Ademar Fioranelli, na mesma trilha, observou ser “inviável a ideia de que a reserva do usufruto tenha ficado em mãos do proprietário, porque já detinha esse direito. O usufruto em nosso direito é constitutivo, com registro autônomo obrigatório (…), sem o que não pode valer erga omnes ainda que verse sobre mera reserva (…)” (o autor reporta-se também a posição cônsona de Narciso Orlandi Neto).

 

           840. Usufruto vidual define-se o usufruto do cônjuge viúvo sobre parte dos bens do cônjuge falecido. Pode condicionar-se, e é de todo coerente neste passo, a que o regime matrimonial de bens não seja o da comunhão universal e à preservação do estado de viuvez.
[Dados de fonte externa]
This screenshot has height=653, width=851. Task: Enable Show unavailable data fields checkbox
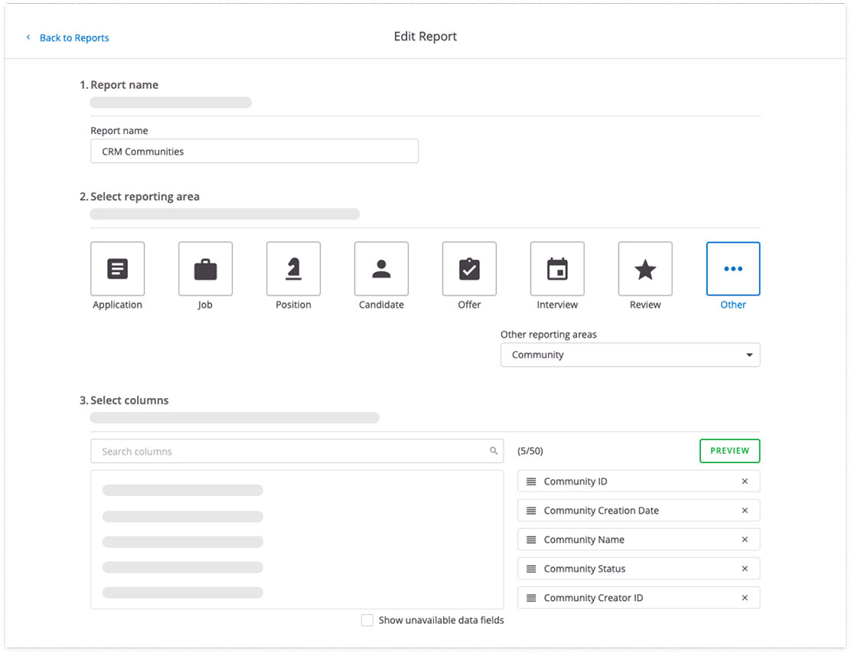click(367, 620)
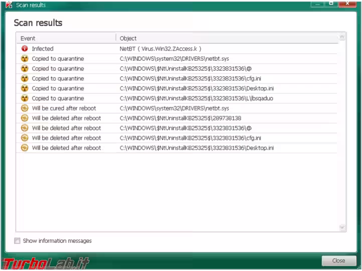Click quarantine icon beside DRIVERS\netbt.sys row

click(25, 59)
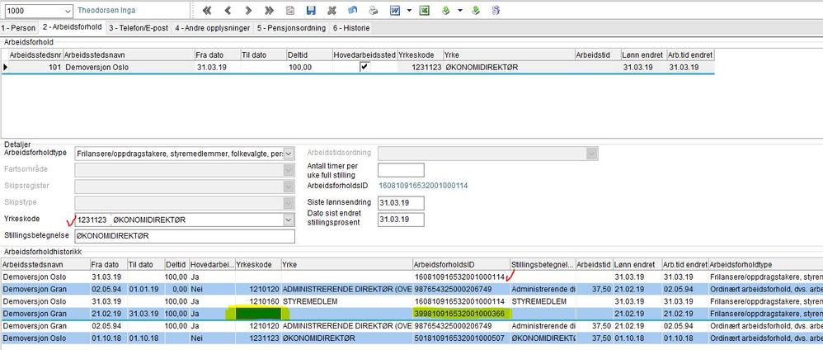The height and width of the screenshot is (350, 823).
Task: Click the Siste lønnsendring date field
Action: 400,203
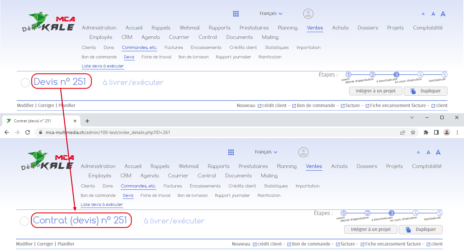The height and width of the screenshot is (252, 464).
Task: Open the Chrome tab search chevron
Action: pos(412,117)
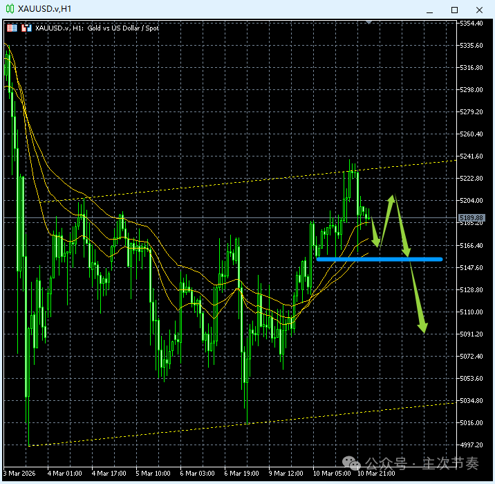Click the candlestick app icon in title bar

click(9, 10)
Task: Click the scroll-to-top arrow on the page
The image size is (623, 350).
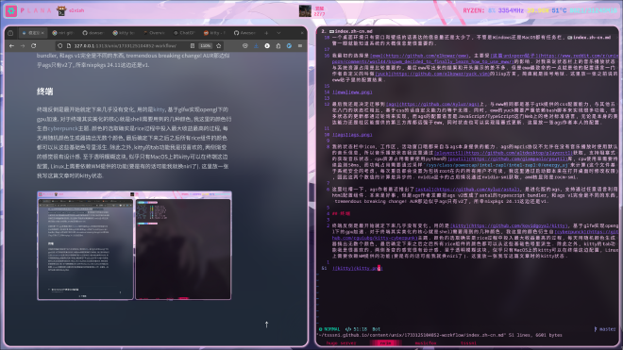Action: pyautogui.click(x=266, y=325)
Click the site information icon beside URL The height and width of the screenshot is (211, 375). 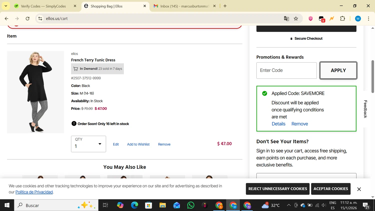[x=40, y=19]
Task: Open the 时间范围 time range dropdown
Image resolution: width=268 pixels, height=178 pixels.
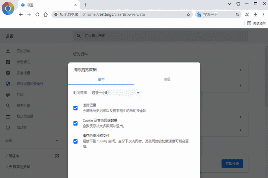Action: click(x=116, y=93)
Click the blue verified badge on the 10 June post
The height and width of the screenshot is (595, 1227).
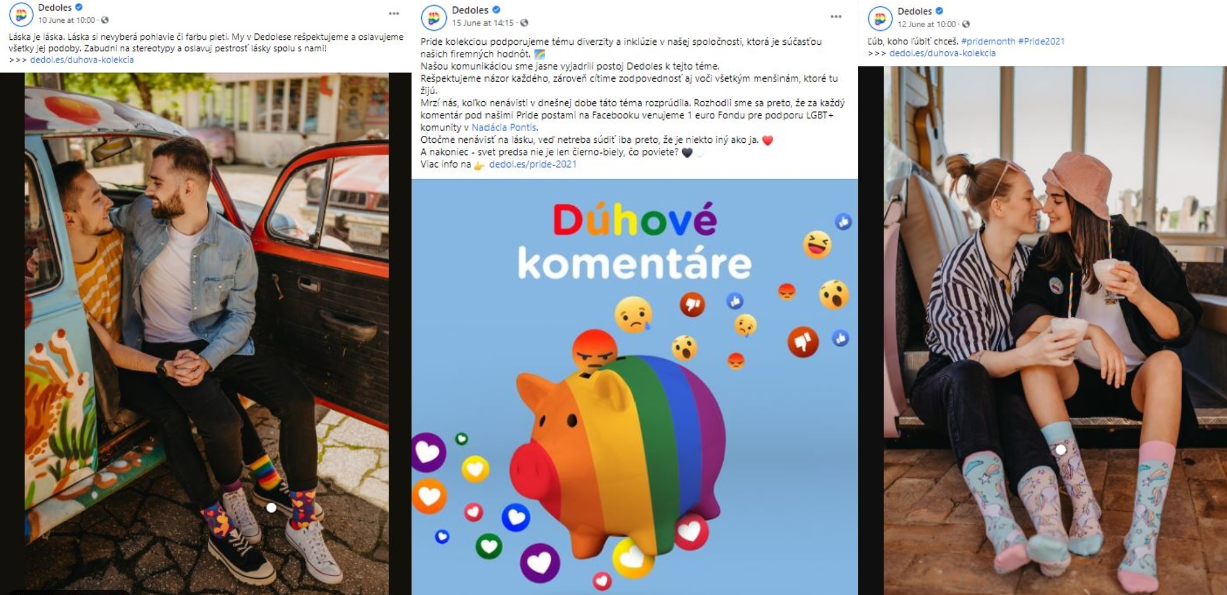pos(79,7)
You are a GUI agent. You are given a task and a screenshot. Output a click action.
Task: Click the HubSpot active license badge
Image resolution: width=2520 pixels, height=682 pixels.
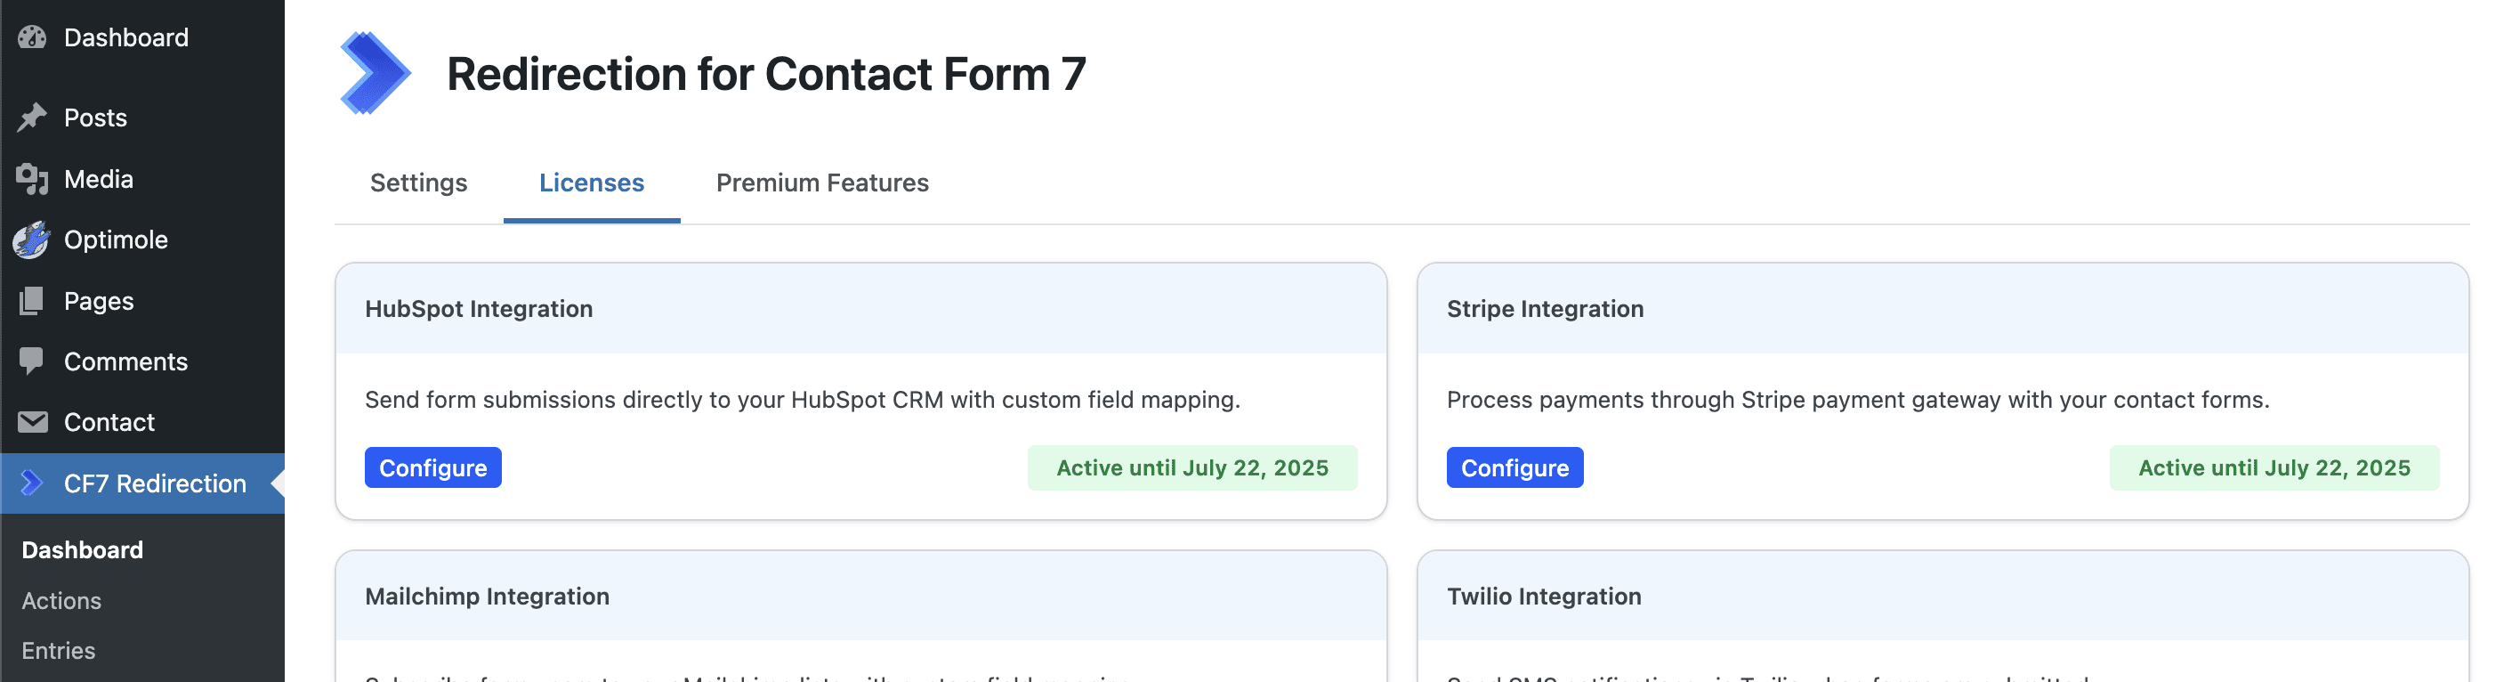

Era instituto contemplado pela legislação romana tardia (com Justiniano).

 

Entre nós, foi a Lei 4.121/1962 (de 27-8; o “Estatuto da mulher casada”) que instituiu o usufruto vidual, ao acrescentar no art. 1.611 do Código civil de 1916 a norma que ali se enunciou em seu § 1º: “O cônjuge viúvo se o regime de bens do casamento não era o da comunhão universal, terá direito, enquanto durar a viuvez, ao usufruto da quarta parte dos bens do cônjuge falecido, se houver filho deste ou do casal, e à metade se não houver filhos embora sobrevivam ascendentes do de cujus”.

 

Com o advento do Código civil brasileiro de 2002 não se repetiu a norma do § 1º do art. 1.611 do Código anterior (com o texto da Lei 4.121, de 1962), não persistiu, entre nós, o instituto do usufruto vidual, substituído, em rigor, pela concorrência do cônjuge sobrevivo –com descendentes ou ascendentes– na herança do cônjuge pré-morto (arts. 1.832 e 1.837 -cf. Arnaldo Rizzardo).